| Researching Robot Consciousness
Guardian Unlimited has an article stating that
British scientists will start research on building a thinking robot.
British scientists have been given a huge 700k Euros (~$775kUS) grant
from the UK's
Adventure Fund to study creating
a conscious robot. Artificial Consciousness is perhaps the final
frontier for
robotics.
The British reserachers are hoping to figure out such concepts like
just what
thinking really is, and how to make a robot self-aware. They hope for
the
robot to have such attributes like a sense of place, imagination,
directed
attention, planning, decision and emotion. With all the money going
out for
making thinking robots through DARPA
and
scientists in Japan begging for
money to make a robot as smart as a 5 year old, perhaps someone
somewhere will make some
intelligent machines soon. Other smart articles...
Other reasonable Robots.net articles...
42, posted 27 Aug 2003 at 03:25 UTC by The Swirling Brain »
(Master)
And the first thing the conscious robot will think of before they turn
it off? A pudding recipe, ...
"As" is such a wonderful word. It may not seem like I like the
word "as" like I should, but really, I like it as much as any word!
Like really!
UK robotics, posted 27 Aug 2003 at 06:49 UTC by motters »
(Master)
It's good to see some funding being put into that area, as the UK often
laggs well behind other countries particularly in the robotics field.
I do hope that the money isn't squandered on eliza-like programs or
obscure philosophising though. I wouldn't agree with the general
approach described though. Starting with highly simplified
environments and then getting more complex rarely works, because the
researchers build assumptions about the simplifications into their
models, which then don't scale well. This is the same approach taken
with the 1970s Shakey robot.
They waste it.
They can get in a bunch of college students for free to do all the
dirty work.
Then sit around and conceptualize, theororize, rationalize all about it.
Then come up with concepts and techniques that no one can ever
implement in the "real world".
It must be nice to get paid to not have any results for a few years.

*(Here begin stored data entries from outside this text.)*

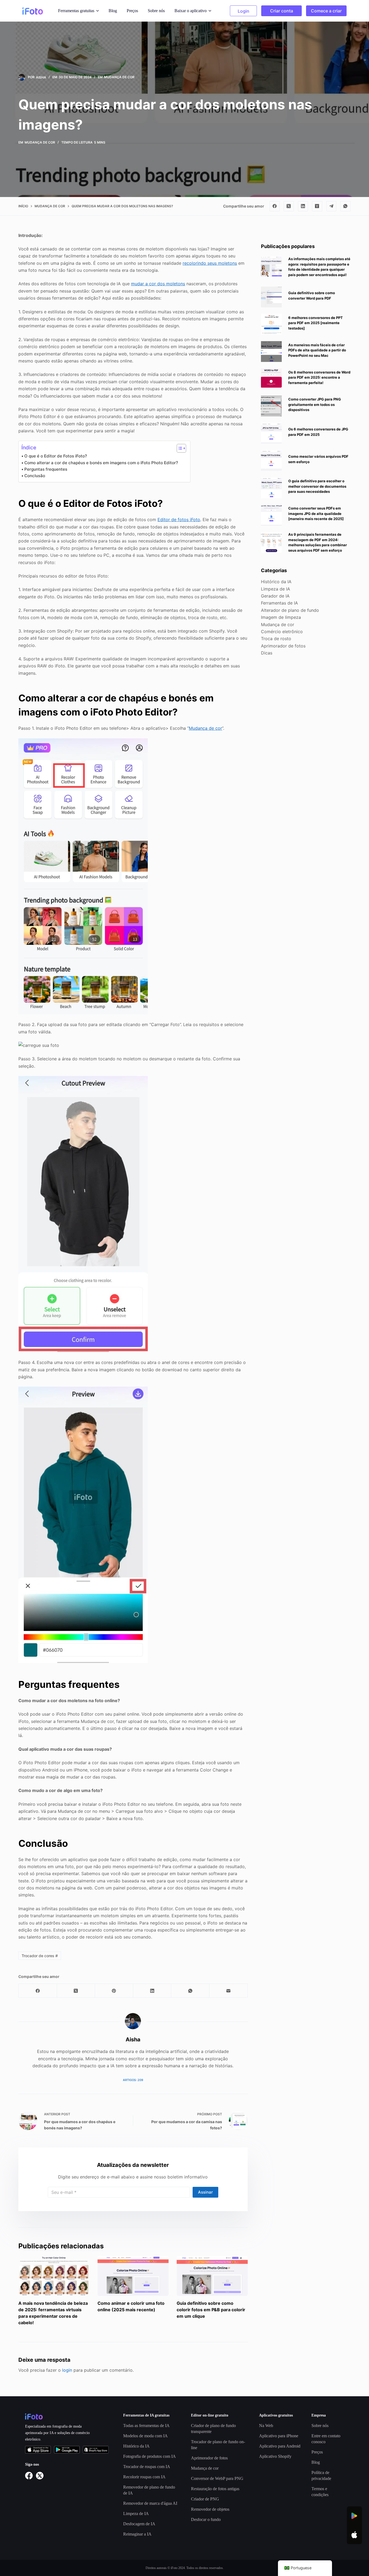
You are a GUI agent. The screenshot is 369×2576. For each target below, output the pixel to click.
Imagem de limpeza (281, 617)
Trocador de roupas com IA (146, 2466)
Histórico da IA (276, 581)
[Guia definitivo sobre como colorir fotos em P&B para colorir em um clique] (212, 2276)
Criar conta (281, 10)
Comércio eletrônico (282, 631)
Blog (113, 10)
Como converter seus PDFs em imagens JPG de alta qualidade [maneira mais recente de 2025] (316, 513)
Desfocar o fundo (206, 2519)
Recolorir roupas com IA (144, 2477)
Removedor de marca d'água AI (150, 2503)
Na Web (266, 2425)
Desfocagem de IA (139, 2523)
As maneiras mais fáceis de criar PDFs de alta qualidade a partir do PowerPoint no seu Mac (317, 349)
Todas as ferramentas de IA (146, 2425)
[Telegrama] (331, 206)
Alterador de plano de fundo (290, 610)
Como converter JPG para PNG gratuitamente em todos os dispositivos (314, 404)
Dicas (266, 653)
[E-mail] (228, 1991)
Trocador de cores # (40, 1955)
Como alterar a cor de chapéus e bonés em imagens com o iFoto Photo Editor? (101, 462)
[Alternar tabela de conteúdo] (179, 448)
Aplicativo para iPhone (278, 2436)
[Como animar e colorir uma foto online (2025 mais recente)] (133, 2276)
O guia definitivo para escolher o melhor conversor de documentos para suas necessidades (317, 486)
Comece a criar (326, 10)
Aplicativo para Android (279, 2446)
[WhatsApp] (345, 206)
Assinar (205, 2192)
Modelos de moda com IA (145, 2436)
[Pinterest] (114, 1991)
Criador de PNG (205, 2499)
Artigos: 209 (133, 2080)
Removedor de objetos (210, 2509)
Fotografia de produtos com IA (149, 2456)
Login (243, 11)
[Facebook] (275, 206)
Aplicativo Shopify (275, 2456)
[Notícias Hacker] (317, 206)
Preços (132, 10)
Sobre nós (156, 10)
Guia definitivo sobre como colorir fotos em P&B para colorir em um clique (211, 2309)
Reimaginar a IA (137, 2534)
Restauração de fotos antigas (215, 2488)
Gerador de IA (275, 595)
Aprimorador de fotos (283, 645)
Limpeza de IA (275, 588)
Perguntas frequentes (45, 469)
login (67, 2370)
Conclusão (34, 475)
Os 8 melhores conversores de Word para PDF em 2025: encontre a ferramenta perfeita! (319, 377)
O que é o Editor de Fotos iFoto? (55, 456)
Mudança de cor (119, 77)
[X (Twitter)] (289, 206)
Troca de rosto (276, 638)
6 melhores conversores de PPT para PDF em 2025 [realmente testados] (315, 322)
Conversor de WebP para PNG (217, 2478)
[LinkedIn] (303, 206)
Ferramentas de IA (279, 603)
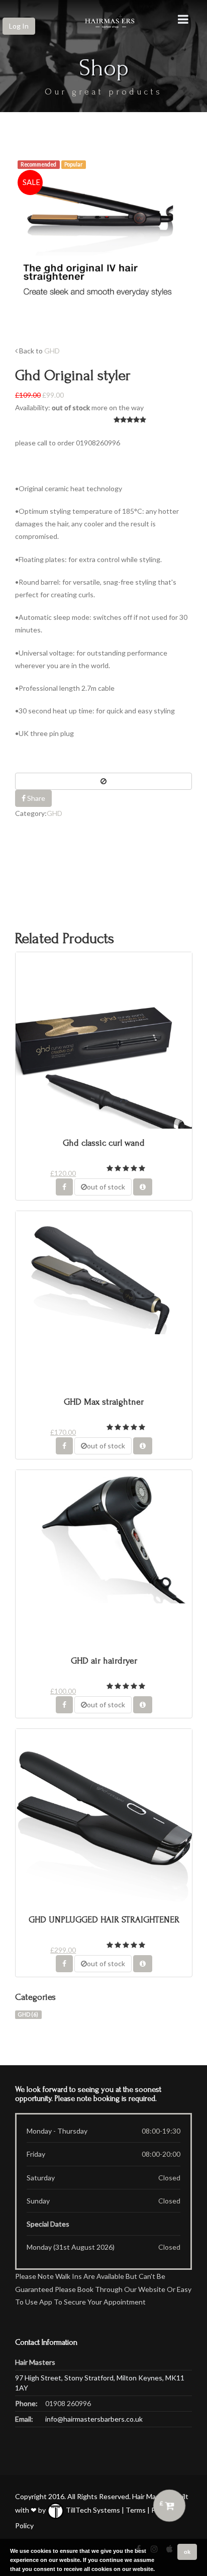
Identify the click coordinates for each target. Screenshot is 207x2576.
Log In (19, 26)
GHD (52, 350)
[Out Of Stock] (103, 781)
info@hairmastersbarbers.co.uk (94, 2419)
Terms (136, 2510)
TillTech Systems (92, 2510)
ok (187, 2552)
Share (35, 798)
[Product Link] (142, 1186)
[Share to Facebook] (64, 1186)
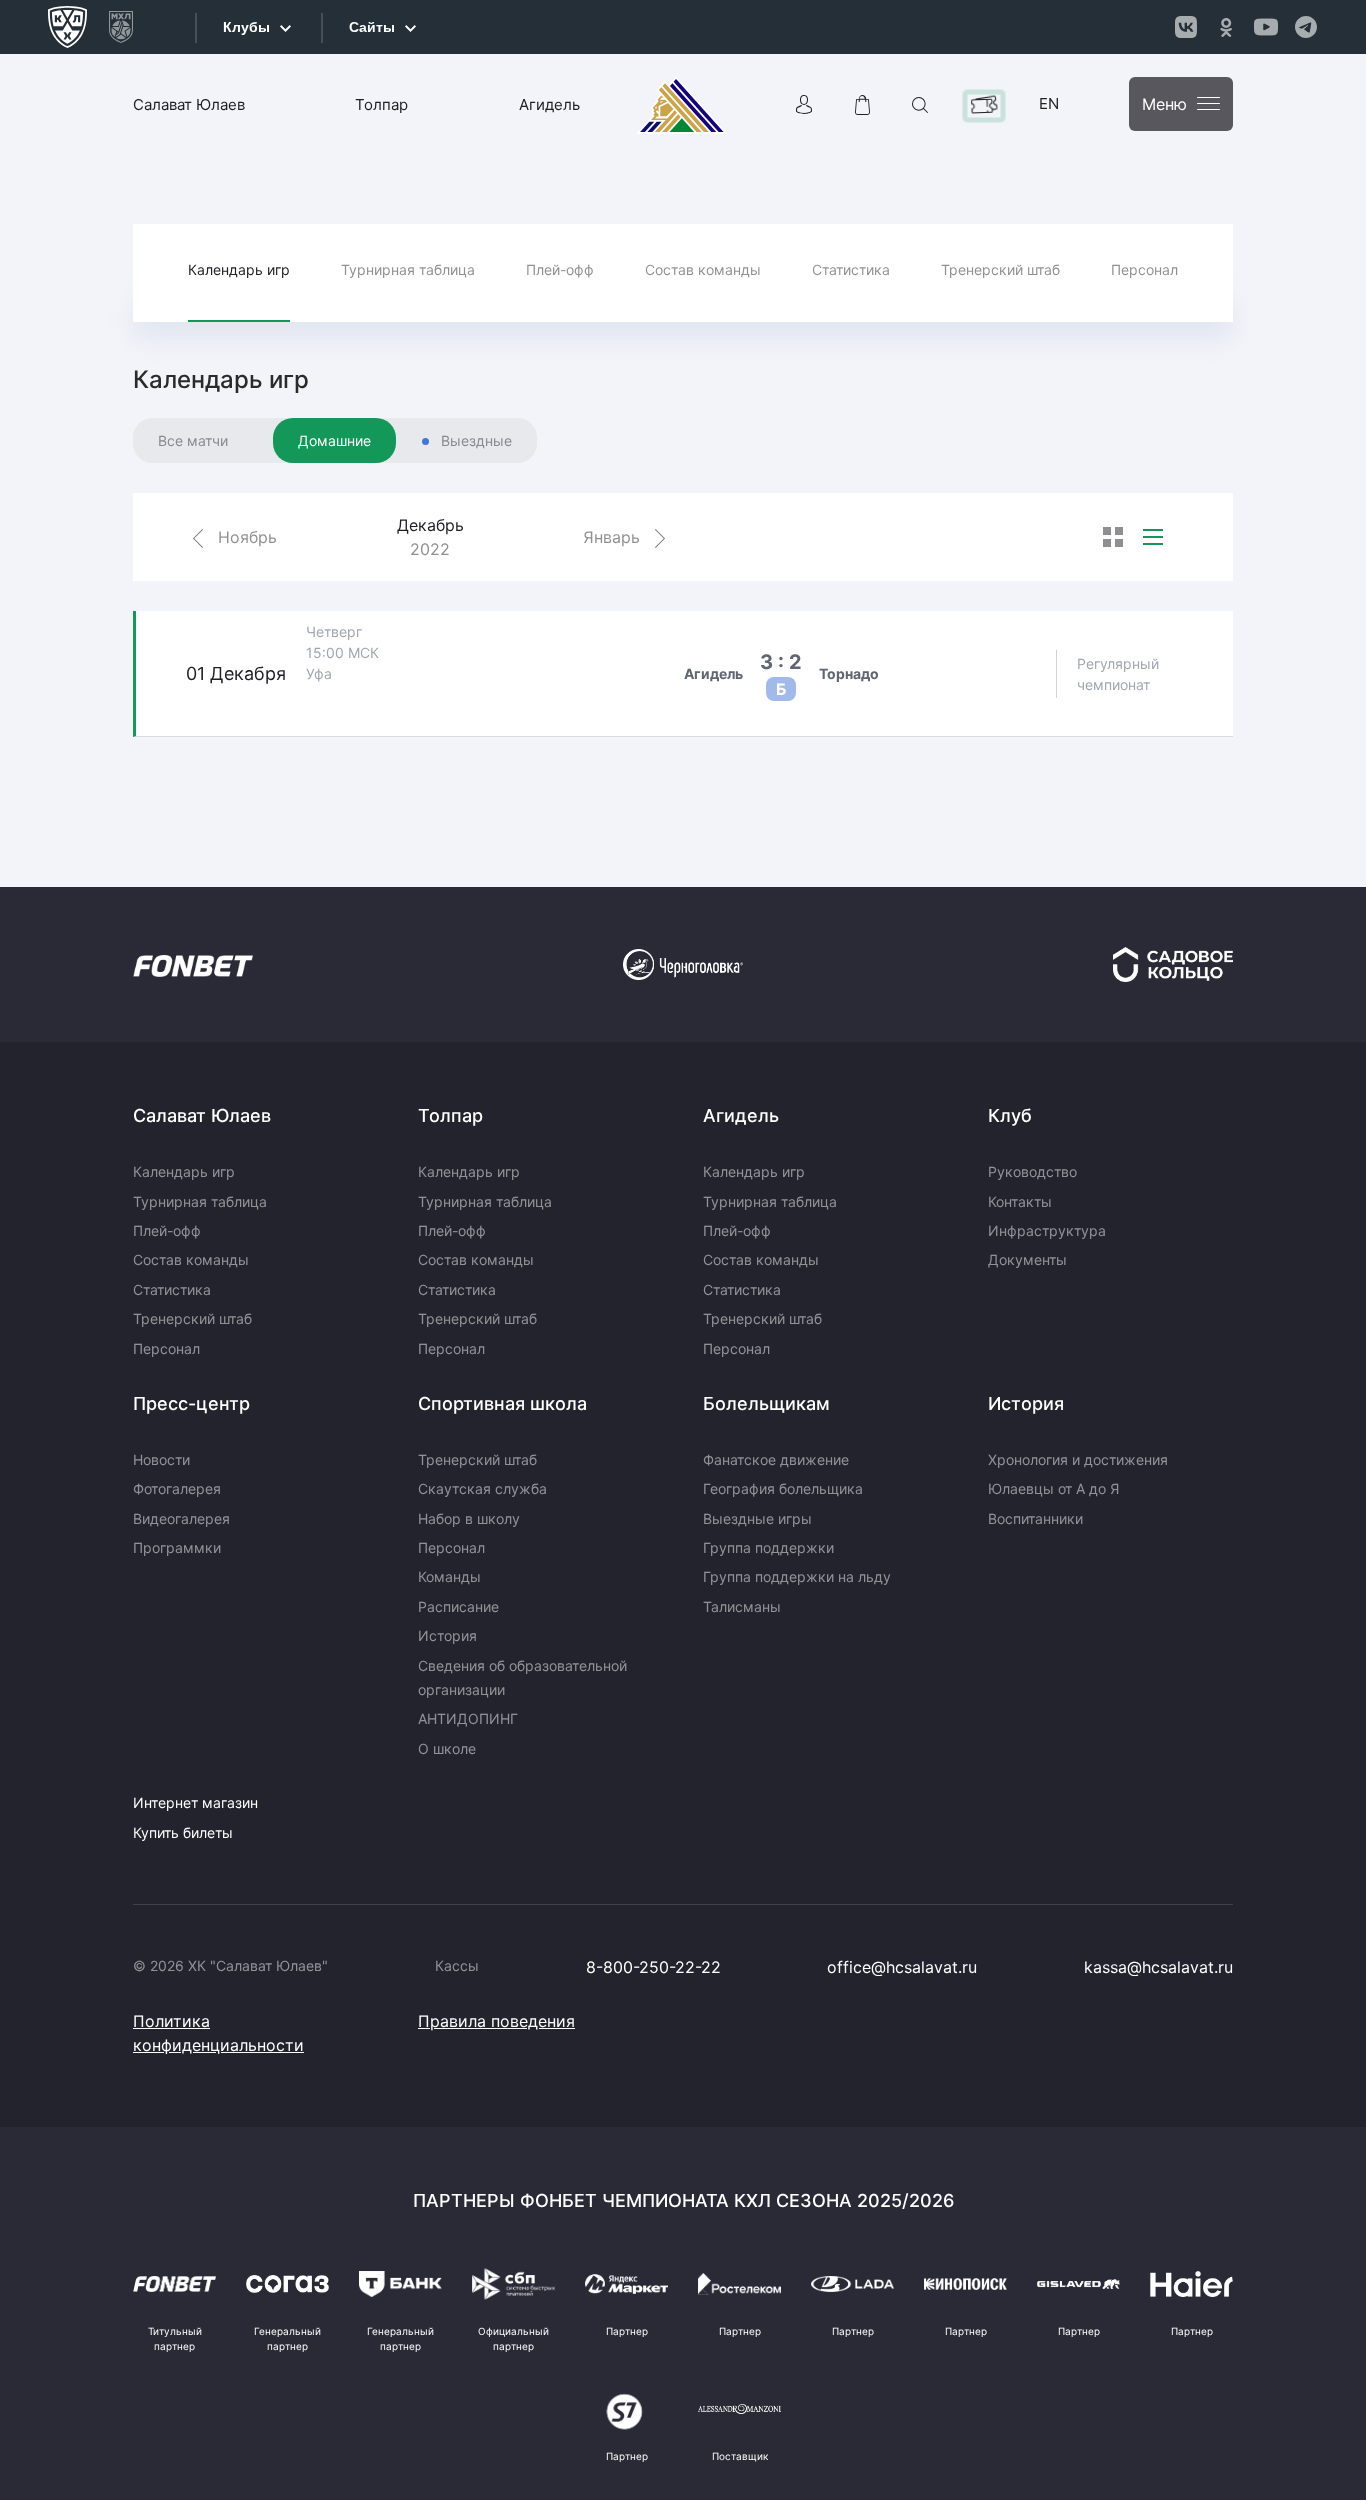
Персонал (1144, 269)
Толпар (381, 104)
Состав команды (703, 269)
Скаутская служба (482, 1488)
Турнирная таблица (408, 269)
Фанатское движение (776, 1459)
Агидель (549, 104)
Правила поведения (496, 2021)
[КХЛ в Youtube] (1266, 27)
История (447, 1635)
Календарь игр (239, 269)
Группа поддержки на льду (797, 1576)
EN (1049, 103)
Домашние (334, 440)
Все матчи (193, 440)
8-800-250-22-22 (653, 1967)
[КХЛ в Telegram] (1306, 27)
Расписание (458, 1606)
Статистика (851, 269)
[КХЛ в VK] (1186, 27)
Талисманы (742, 1606)
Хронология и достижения (1078, 1459)
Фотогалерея (177, 1488)
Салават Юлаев (189, 104)
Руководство (1032, 1171)
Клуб (1010, 1115)
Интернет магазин (195, 1802)
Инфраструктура (1047, 1230)
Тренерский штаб (1000, 269)
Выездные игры (757, 1518)
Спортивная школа (502, 1403)
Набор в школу (469, 1518)
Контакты (1020, 1201)
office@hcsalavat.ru (902, 1967)
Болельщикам (766, 1403)
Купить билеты (183, 1832)
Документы (1027, 1259)
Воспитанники (1035, 1518)
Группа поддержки (768, 1547)
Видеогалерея (181, 1518)
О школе (447, 1748)
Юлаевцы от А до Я (1053, 1488)
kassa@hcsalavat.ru (1158, 1967)
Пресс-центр (191, 1403)
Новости (161, 1459)
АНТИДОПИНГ (468, 1718)
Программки (177, 1547)
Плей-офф (560, 269)
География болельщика (783, 1488)
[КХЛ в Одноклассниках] (1226, 27)
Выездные (476, 440)
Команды (449, 1576)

Makes me envy them, it's like winning the lottery.
Yep, as the last paragraph in this
article almost seems to suggest, that even though they are given
nearly 1 million dollars, they still seem to expect to fail and only
hope to get just a gleaning of info from the reasearch for someone
else! It must be nice to get nearly 1mill and not have to have
anything to show for it.
Here's a snip:
Mr Holland is cautious about the team's chances of success, but
believes that the project's results will be of value whatever the
outcome: 'Like all projects in the adventure fund, there is quite a
high risk of failure. However, whether we succeed in detecting
consciousness or not, this project will certainly allow us to learn
more about the operation of complex human-like visual systems, and
will enable ourselves and others to build robots with better developed
artificial intelligence in the future.'
Now if you were an investor or venture capitalist, would you...
I hope that the money will be spent wisely, but the usual pattern of
activity from previous high profile AI projects is:
1. Initial optomism, usually headed by a lone charasmatic researcher.
Quotes are usually along the lines of "AI will happen within a few
years". There is an intial flurry of media interest and glossy images
of the aforementioned researcher appear in popular science mags.
2. The research team gets down to work. Months or even years are
spent (wasted) trying to precisely define nebulous concepts such
as "intelligence", "consciousness", "free will", etc. A number of
papers are submitted to expensive journals with titles such as "the
moral consequences of machine intellect", but apart from that no
practical experiments take place. A large portion of the research
budget is used up on lavish lunches, tailored suits, air fares and new
laptops for senior members of the team.
3. After an inordinate period of dithering, speculation and
obfuscation practical work at last begins. It was always anticipated
that the engineering aspects of the project would be trivial and that
it could be easily handled by a few undergraduates using highly
simplified simulations. None of the senior members of the team have
any solid engineering background, consisting instead only of
philosophers, theorists and LISP programmers. However, it's soon
realised that most of the work done in step 2 was useless and that the
engineering aspects are very substantial. The best that can be
achieved within the time allocated are a few robot "insects" made out
of mechano.
4. The research team slowly disbands as tensions rise, grant money
runs out and it becomes increasingly apparent that little has actually
been achieved. The charasmatic leader of the team from step 1 leaves
in a storm of controversy, claiming that "the project's goals were
overly ambitious".
Excuse me, but isn't this Cog?
Research done, gimme my mil... and I didn't even have to leave in a
storm of controversy.
Well USC got a 1.3 million dollar grant too to explore the ethics of
nanotechnology.
http://story.news.yahoo.com/news?
tmpl=story&cid=624&ncid=753&e=10&u=/ap/20030904/ap_on_sc/nanoscience_gra
nt
I'm sure they can spend it all quite frivolously too.